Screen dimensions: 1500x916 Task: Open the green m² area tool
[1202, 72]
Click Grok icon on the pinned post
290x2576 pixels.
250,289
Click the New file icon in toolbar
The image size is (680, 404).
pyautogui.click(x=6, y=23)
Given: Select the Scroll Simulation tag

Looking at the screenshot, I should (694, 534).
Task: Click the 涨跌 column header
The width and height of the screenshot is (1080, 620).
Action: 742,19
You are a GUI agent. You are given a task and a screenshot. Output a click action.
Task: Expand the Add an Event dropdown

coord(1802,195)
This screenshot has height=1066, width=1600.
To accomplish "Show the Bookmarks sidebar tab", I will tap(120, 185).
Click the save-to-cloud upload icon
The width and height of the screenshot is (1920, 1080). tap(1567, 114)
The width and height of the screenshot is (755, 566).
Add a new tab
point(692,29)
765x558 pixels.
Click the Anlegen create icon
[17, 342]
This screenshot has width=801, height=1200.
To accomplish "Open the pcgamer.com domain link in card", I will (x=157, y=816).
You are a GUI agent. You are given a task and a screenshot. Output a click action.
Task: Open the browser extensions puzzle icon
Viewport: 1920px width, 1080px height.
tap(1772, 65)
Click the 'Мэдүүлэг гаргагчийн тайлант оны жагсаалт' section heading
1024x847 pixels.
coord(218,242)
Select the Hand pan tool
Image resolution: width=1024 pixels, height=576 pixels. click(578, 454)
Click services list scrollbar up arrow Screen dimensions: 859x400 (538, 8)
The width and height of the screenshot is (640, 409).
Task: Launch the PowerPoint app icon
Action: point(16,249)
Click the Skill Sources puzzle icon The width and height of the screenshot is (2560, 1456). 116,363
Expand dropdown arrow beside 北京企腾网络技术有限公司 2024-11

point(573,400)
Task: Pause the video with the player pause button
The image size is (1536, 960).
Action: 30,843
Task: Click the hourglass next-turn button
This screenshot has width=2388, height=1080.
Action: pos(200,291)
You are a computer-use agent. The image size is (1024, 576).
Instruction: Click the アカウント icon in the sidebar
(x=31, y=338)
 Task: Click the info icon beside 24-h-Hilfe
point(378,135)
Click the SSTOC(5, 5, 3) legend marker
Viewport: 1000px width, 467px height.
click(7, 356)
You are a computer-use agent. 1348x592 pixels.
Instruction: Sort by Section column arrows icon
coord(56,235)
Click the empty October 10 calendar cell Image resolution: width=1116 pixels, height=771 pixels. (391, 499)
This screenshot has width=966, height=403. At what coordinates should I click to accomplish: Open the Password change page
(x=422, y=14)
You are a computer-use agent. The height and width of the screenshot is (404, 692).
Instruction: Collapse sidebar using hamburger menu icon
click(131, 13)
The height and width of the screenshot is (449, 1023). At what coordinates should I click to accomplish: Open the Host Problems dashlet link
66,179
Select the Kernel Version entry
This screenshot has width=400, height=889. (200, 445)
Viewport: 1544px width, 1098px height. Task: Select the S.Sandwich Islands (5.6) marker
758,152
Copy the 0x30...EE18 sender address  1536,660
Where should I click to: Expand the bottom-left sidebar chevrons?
---*---
**Exercise prompt:** Please put all of the items above into a numbered list, leaving out the blank lines.

**Solution for this task:**
1. Screen dimensions: 1500x916 Task: Open the green m² area tool
2. [1202, 72]
3. Click Grok icon on the pinned post
4. 290x2576 pixels.
5. 250,289
6. Click the New file icon in toolbar
7. The image size is (680, 404).
8. pyautogui.click(x=6, y=23)
9. Given: Select the Scroll Simulation tag
10. Looking at the screenshot, I should (694, 534).
11. Task: Click the 涨跌 column header
12. The width and height of the screenshot is (1080, 620).
13. Action: 742,19
14. You are a GUI agent. You are given a task and a screenshot. Output a click action.
15. Task: Expand the Add an Event dropdown
16. coord(1802,195)
17. This screenshot has height=1066, width=1600.
18. To accomplish "Show the Bookmarks sidebar tab", I will tap(120, 185).
19. Click the save-to-cloud upload icon
20. The width and height of the screenshot is (1920, 1080). tap(1567, 114)
21. The width and height of the screenshot is (755, 566).
22. Add a new tab
23. point(692,29)
24. 765x558 pixels.
25. Click the Anlegen create icon
26. [17, 342]
27. This screenshot has width=801, height=1200.
28. To accomplish "Open the pcgamer.com domain link in card", I will (x=157, y=816).
29. You are a GUI agent. You are given a task and a screenshot. Output a click action.
30. Task: Open the browser extensions puzzle icon
31. Viewport: 1920px width, 1080px height.
32. tap(1772, 65)
33. Click the 'Мэдүүлэг гаргагчийн тайлант оны жагсаалт' section heading
34. 1024x847 pixels.
35. coord(218,242)
36. Select the Hand pan tool
37. Image resolution: width=1024 pixels, height=576 pixels. click(578, 454)
38. Click services list scrollbar up arrow Screen dimensions: 859x400 (538, 8)
39. The width and height of the screenshot is (640, 409).
40. Task: Launch the PowerPoint app icon
41. Action: point(16,249)
42. Click the Skill Sources puzzle icon The width and height of the screenshot is (2560, 1456). 116,363
43. Expand dropdown arrow beside 北京企腾网络技术有限公司 2024-11
44. point(573,400)
45. Task: Pause the video with the player pause button
46. The image size is (1536, 960).
47. Action: 30,843
48. Task: Click the hourglass next-turn button
49. This screenshot has width=2388, height=1080.
50. Action: pos(200,291)
51. You are a computer-use agent. The image size is (1024, 576).
52. Instruction: Click the アカウント icon in the sidebar
53. (x=31, y=338)
54.  Task: Click the info icon beside 24-h-Hilfe
55. point(378,135)
56. Click the SSTOC(5, 5, 3) legend marker
57. Viewport: 1000px width, 467px height.
58. click(7, 356)
59. You are a computer-use agent. 1348x592 pixels.
60. Instruction: Sort by Section column arrows icon
61. coord(56,235)
62. Click the empty October 10 calendar cell Image resolution: width=1116 pixels, height=771 pixels. (391, 499)
63. This screenshot has width=966, height=403. At what coordinates should I click to accomplish: Open the Password change page
64. (x=422, y=14)
65. You are a computer-use agent. The height and width of the screenshot is (404, 692).
66. Instruction: Collapse sidebar using hamburger menu icon
67. click(131, 13)
68. The height and width of the screenshot is (449, 1023). At what coordinates should I click to accomplish: Open the Host Problems dashlet link
69. 66,179
70. Select the Kernel Version entry
71. This screenshot has width=400, height=889. (200, 445)
72. Viewport: 1544px width, 1098px height. Task: Select the S.Sandwich Islands (5.6) marker
73. 758,152
74. Copy the 0x30...EE18 sender address  1536,660
75. Where should I click to: Expand the bottom-left sidebar chevrons?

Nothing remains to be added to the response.